#### Task details:
Reproduce each line of the rows below verbatim, leaving out the pictures.

#### Input data:
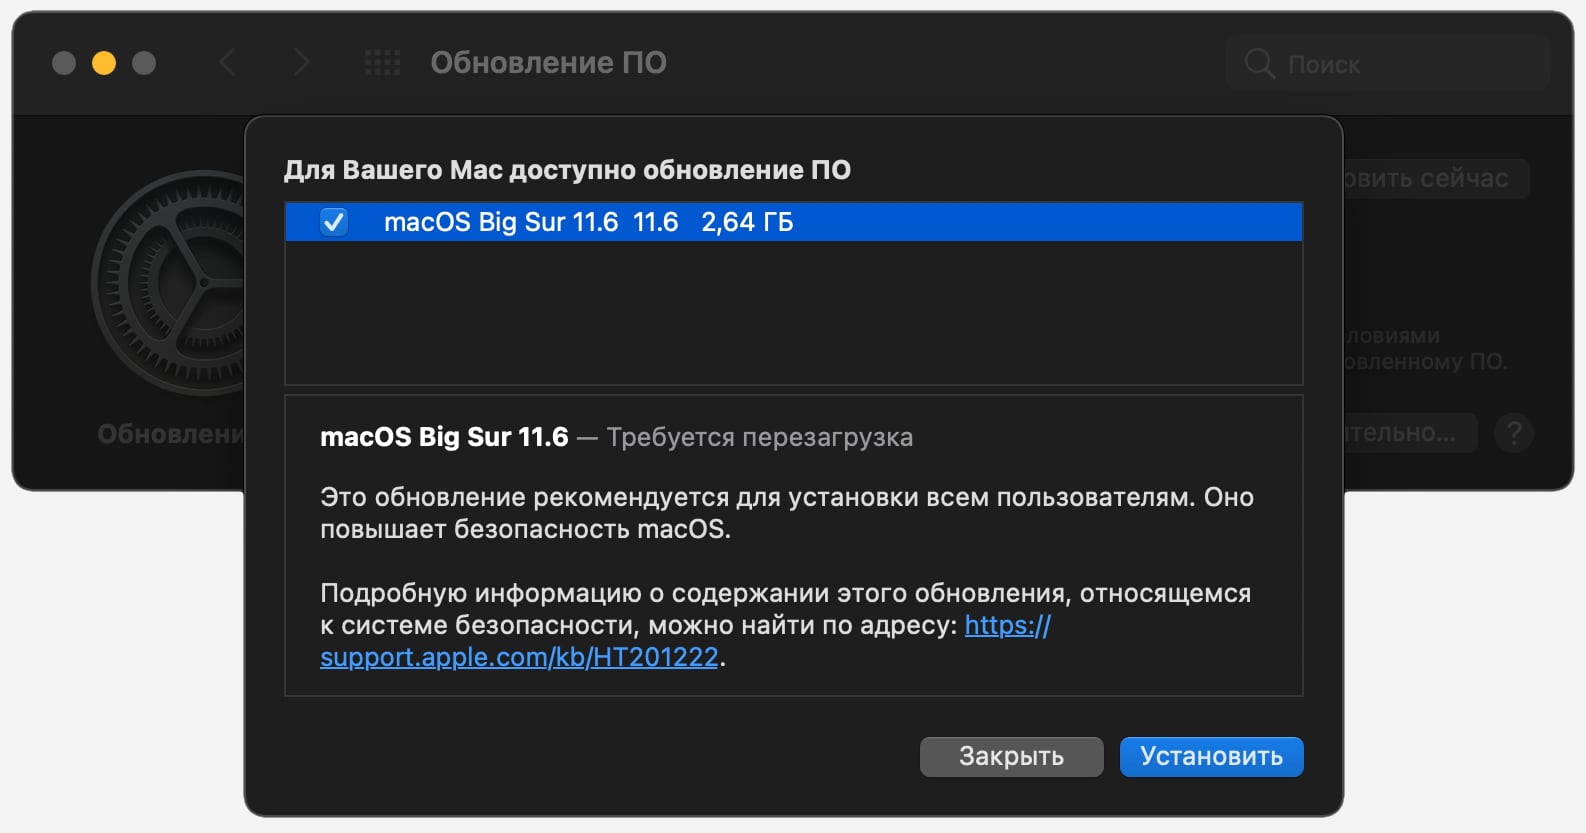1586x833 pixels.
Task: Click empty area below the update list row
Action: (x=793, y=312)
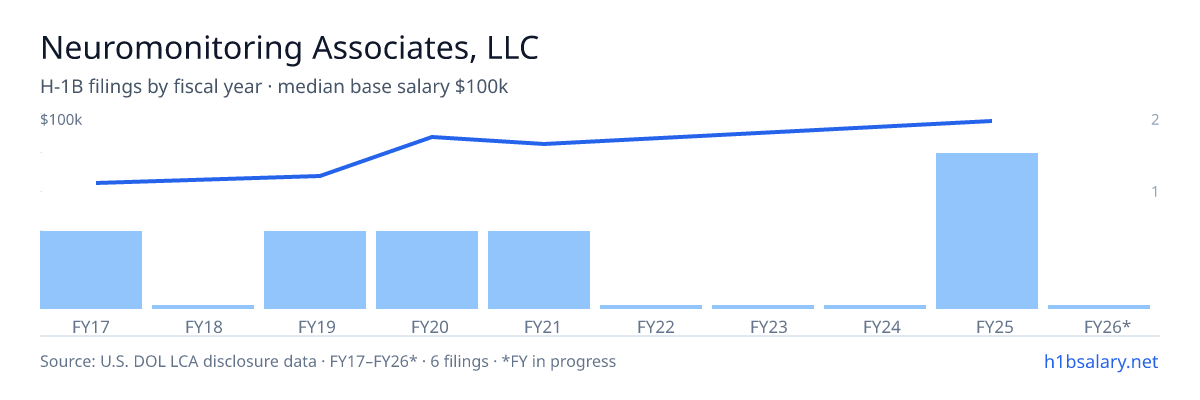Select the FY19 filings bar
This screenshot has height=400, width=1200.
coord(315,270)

#### Exercise result:
1586x833 pixels.
Task: Click empty area below the update list row
Action: (x=793, y=312)
Select the FY19 filings bar
This screenshot has height=400, width=1200.
coord(315,270)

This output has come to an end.